18/07/2024
Sono lieto di segnalarvi una data da inserire nei vostri calendari e invitarvi a presenziare al Convegno che si terrà il prossimo 25 Ottobre presso il Collegio Provinciale dei Geometri ad Imperia.
Il tema centrale del convegno sarà il "Comportamento termico ed igrometrico delle strutture murarie storiche ed antiche e le metodologie di risanamento". Durante la giornata si presenteranno numerosi casi studio mettendo in risalto le migliori pratiche per la riqualificazione e il restauro di edifici storici.
L'evento gode oltre al patrocinio del Collegio Provinciale dei Geometri e Geometri Laureati di Imperia, anche il riconoscimento
di Confrestauro e del Centro Edilizia Reale, due associazioni impegnate nella diffusione dei principi di una riqualificazione sostenibile e consapevole e del patrocinio della Home, Health & Hi-Tech, community dedicata alla salubrità, al benessere e alla sostenibilità dell’abitare.
Sarà un'occasione unica per approfondire le tecniche e le soluzioni più avanzate nel campo del risanamento edilizio, oltre a offrire un'opportunità di confronto e networking con professionisti del settore.
Capisco che per parecchi di noi sarà difficile presenziare a un convegno così importante, ma mi impegno a riproporre queste argomentazioni subito dopo il periodo feriale, primo perchè credo fermamente che il ns. futuro in edilizia non può trascurare il rispetto della natura, rispetto che anche l'Unione Europea, ha già posto dei paletti molto importanti, e su cui negli anni a ve**re dovremo obbligatoriamente attenerci, secondo perchè la storia della ns. architettura ci deve far riflettere, i ns. più importanti monumenti e fabbricati storici che oggi costituiscono il patrimonio storico-monumentale che il mondo intero ci invidia.

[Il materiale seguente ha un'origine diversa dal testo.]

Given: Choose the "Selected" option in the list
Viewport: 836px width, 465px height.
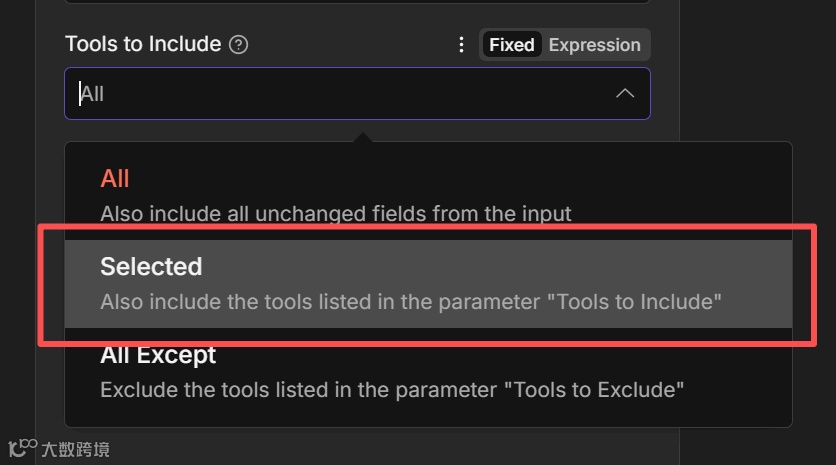Looking at the screenshot, I should pos(151,267).
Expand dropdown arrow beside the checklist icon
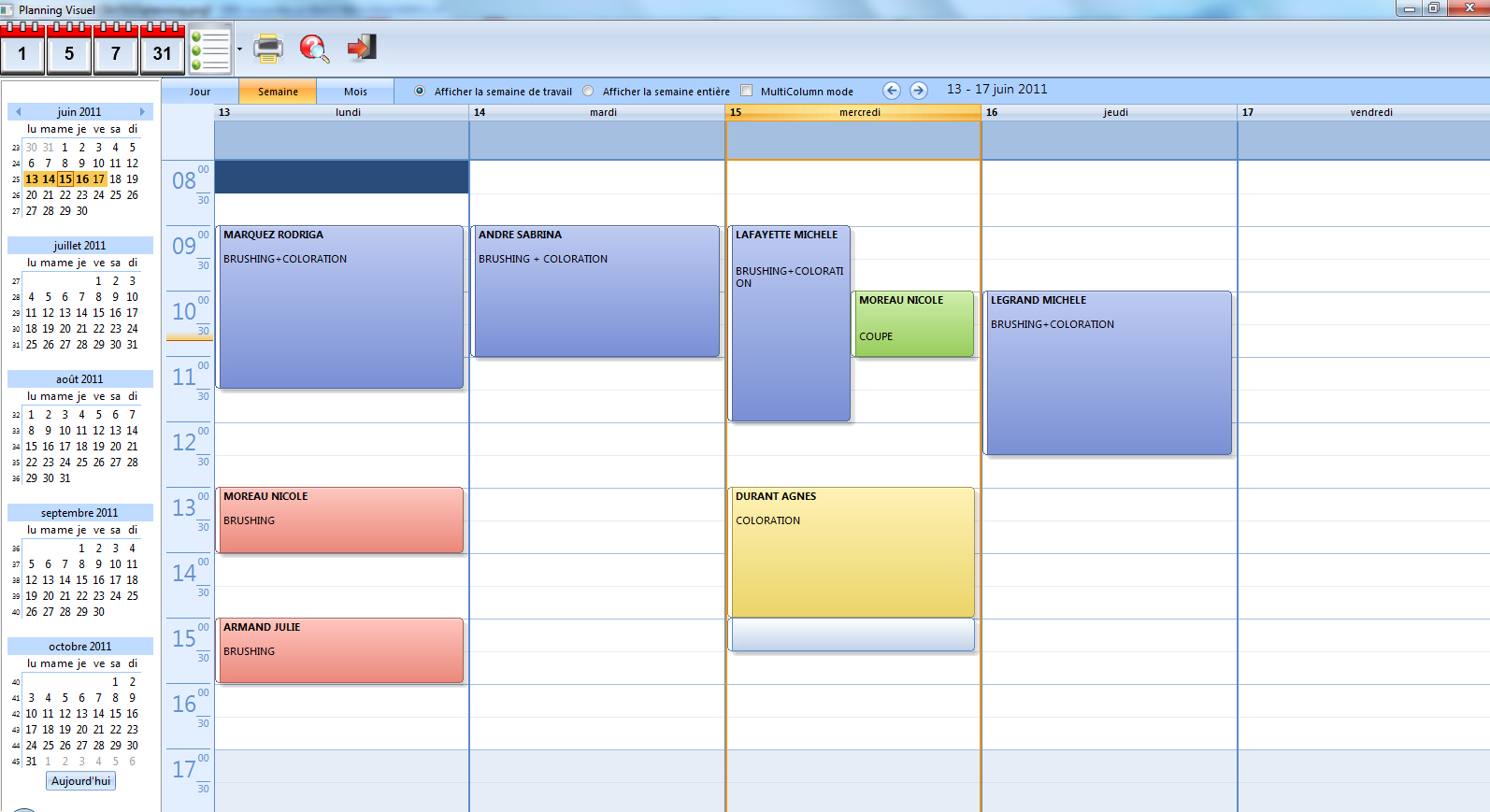The width and height of the screenshot is (1490, 812). 240,50
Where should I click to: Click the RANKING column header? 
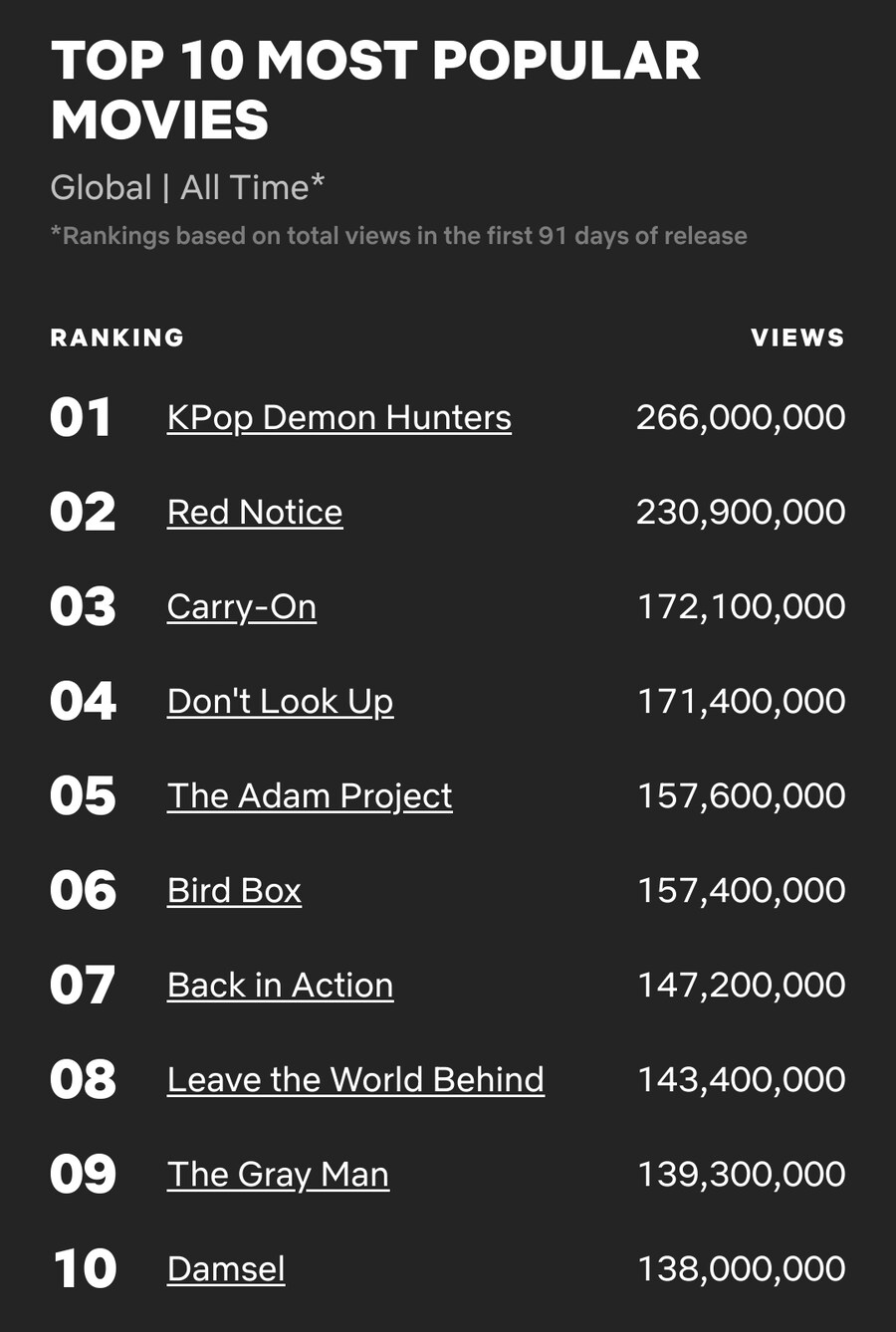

Questi fabbricati resistono ormai da secoli, e noi oggi, con l'avvento del cemento, non riusciamo mai ad avere fabbricati di così lunga durata, infatti dobbiamo già sin dai primi anni di vita dei ns. fabbricati a dover programmare la manutenzione. Però vorrei aggiungere che tralasciando gli obblighi di legge, se riuscissimo a vivere in una casa dove tutti i materiali impiegati sono prodotti naturali, avremmo un enorme risparmio energetico, vivremmo in ambienti salubri, e con impiego di prodotti a base calce assorbiremmo l'anidrite carbonica in eccesso nelle ns. case e con l'aggiunta della canapa parteciperemmo alla riduzione dell'anidrite carbonica ambientale e cioè anche noi saremmo parte attiva nel programma mondiale per la riduzione dell'effetto serra.